Boraginaceae  - Lingua di cane montana


Pianta erbacea biennale, eretta, con densa e soffice pelosità grigia, alta 10-50 cm con fusto eretto, robusto, in alto con rami eretto-patenti. Foglie a margine intero, coperte da una soffice peluria biancastra, le basali riunite in rosetta, lanceolate, acute all'apice e gradatamente ristrette nel picciolo, spesso assenti al momento della fioritura; le cauline progressivamente ridotte, lanceolato-lineari e acute all'apice, con picciolo corto o sessili.
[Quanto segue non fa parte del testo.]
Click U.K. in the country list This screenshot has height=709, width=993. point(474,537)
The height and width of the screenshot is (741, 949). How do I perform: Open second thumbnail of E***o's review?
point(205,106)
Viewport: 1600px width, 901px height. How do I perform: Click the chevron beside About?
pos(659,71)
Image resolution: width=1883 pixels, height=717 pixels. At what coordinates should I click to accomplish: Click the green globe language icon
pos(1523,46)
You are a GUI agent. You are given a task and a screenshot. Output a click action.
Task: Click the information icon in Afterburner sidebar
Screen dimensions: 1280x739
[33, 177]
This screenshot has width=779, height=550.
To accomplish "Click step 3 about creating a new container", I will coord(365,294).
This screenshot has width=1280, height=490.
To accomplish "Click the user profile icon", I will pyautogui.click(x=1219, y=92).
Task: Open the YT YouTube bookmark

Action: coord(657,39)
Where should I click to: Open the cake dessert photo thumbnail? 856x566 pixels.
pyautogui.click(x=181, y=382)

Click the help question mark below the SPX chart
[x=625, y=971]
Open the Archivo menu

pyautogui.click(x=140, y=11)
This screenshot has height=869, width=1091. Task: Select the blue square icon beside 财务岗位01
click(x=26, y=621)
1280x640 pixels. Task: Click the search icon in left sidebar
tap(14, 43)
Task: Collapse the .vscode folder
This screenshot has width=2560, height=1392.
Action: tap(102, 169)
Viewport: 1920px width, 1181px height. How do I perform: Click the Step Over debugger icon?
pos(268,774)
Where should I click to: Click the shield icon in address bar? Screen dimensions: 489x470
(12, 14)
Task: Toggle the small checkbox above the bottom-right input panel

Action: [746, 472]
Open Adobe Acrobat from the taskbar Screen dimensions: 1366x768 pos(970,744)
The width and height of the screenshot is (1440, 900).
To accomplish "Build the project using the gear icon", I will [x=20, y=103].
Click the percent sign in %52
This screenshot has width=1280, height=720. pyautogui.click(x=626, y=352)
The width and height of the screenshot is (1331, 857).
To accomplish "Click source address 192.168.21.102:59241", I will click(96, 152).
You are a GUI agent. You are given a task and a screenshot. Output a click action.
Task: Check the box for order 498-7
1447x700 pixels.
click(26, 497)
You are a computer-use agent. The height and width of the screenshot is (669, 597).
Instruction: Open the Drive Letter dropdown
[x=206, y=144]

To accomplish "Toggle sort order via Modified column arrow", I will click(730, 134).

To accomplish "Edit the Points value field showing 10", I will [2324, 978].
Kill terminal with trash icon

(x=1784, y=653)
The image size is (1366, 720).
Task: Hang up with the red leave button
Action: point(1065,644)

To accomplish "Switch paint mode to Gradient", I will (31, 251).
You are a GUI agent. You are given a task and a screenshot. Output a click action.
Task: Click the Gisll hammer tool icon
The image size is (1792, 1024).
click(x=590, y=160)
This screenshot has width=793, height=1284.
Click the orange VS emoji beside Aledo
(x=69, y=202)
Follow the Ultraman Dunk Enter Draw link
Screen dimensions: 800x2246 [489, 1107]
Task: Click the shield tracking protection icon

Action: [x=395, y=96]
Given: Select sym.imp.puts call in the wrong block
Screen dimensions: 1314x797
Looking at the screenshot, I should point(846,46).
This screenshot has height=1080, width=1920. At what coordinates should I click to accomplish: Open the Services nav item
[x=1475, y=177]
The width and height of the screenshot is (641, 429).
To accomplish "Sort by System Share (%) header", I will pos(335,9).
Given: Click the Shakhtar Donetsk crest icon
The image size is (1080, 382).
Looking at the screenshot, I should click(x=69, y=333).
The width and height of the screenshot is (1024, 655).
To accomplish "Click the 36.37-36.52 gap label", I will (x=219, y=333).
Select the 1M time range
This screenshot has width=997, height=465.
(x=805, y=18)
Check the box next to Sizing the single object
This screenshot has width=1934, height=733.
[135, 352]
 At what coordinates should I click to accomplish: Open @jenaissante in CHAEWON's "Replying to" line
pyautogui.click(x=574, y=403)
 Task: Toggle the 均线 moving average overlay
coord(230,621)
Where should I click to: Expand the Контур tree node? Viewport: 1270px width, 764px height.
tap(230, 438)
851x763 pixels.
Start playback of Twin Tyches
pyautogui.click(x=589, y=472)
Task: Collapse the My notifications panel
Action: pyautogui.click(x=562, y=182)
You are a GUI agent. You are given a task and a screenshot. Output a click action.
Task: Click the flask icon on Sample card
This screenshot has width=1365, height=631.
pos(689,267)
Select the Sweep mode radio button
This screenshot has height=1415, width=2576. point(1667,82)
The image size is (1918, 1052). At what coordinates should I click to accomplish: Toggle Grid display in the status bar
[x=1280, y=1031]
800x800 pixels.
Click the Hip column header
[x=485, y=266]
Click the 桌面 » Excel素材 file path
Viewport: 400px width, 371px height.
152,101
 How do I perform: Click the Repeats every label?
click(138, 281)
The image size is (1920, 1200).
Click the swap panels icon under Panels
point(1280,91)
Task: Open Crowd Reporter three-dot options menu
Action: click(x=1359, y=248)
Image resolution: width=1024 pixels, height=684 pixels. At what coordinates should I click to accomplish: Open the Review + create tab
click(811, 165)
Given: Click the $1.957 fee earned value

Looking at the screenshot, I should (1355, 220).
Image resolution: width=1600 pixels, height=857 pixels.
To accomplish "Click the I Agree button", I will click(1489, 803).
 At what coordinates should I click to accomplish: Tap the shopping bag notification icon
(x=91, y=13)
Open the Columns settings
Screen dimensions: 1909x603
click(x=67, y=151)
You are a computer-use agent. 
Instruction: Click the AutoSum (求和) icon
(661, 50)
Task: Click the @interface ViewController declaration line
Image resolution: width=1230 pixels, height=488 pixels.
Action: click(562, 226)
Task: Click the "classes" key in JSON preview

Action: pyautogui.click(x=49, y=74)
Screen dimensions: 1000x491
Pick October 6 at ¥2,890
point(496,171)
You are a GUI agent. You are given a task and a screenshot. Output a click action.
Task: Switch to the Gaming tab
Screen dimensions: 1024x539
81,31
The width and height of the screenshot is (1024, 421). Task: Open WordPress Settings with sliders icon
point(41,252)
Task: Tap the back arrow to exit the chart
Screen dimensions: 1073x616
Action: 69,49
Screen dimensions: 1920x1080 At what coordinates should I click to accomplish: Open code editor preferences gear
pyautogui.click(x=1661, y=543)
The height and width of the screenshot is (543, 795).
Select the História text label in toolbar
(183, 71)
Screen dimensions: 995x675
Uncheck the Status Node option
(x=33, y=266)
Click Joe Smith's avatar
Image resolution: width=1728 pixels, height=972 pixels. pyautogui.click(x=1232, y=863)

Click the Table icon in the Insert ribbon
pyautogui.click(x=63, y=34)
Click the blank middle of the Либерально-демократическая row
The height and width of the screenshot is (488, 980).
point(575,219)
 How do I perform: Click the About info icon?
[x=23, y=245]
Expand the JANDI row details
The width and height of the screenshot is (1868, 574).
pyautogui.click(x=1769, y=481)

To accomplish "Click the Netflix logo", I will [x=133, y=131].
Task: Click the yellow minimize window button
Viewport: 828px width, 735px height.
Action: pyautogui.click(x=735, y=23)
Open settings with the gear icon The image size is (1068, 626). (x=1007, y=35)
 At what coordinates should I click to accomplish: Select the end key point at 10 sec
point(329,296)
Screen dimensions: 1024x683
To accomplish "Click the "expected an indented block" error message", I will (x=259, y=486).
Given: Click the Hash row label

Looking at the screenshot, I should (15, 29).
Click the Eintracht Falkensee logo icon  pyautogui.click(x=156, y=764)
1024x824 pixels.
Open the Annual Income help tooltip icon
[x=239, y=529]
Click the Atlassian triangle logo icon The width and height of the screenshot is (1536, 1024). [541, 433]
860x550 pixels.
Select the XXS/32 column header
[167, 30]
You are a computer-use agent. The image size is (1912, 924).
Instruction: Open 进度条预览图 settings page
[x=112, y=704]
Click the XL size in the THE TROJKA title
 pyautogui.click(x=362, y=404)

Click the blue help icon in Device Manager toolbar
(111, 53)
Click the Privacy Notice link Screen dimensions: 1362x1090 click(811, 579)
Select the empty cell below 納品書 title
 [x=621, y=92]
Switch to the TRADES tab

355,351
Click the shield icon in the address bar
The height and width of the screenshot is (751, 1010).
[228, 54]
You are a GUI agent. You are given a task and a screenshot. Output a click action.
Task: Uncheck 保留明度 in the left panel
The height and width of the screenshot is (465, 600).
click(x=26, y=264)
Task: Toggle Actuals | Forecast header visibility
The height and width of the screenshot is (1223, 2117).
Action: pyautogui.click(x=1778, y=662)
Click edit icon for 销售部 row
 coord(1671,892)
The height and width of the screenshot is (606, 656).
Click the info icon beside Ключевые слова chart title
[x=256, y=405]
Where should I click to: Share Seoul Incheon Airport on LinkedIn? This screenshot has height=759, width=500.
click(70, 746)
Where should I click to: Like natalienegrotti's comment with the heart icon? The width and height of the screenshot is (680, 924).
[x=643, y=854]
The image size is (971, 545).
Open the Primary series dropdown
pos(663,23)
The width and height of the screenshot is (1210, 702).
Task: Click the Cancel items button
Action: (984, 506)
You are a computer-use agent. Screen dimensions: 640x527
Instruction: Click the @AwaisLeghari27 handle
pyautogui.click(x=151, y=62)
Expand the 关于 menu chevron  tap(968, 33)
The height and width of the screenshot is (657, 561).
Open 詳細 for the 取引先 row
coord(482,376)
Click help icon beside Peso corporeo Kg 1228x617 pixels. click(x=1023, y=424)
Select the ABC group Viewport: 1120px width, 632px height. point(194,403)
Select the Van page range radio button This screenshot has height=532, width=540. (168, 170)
Fiori in cime inizialmente subsferiche poi allungate e patenti in generale senza brattee; calice accrescente diviso in cinque sepali ovali; corolla glabra di colore rosso scuro o violaceo, con tubo corto, cilindrico, lembo rotato, fauce chiusa da scaglie e 5 lobi distesi, ovali.

Fiorisce in maggio-giugno. Prati di montagna, incolti, fino a 1800 m.

Poco comune.

Specie tossica. Il suo utilizzo nella medicina popolare è stato abbandonato per la presenza di pyrrozolizidine, un alcaloide tossico.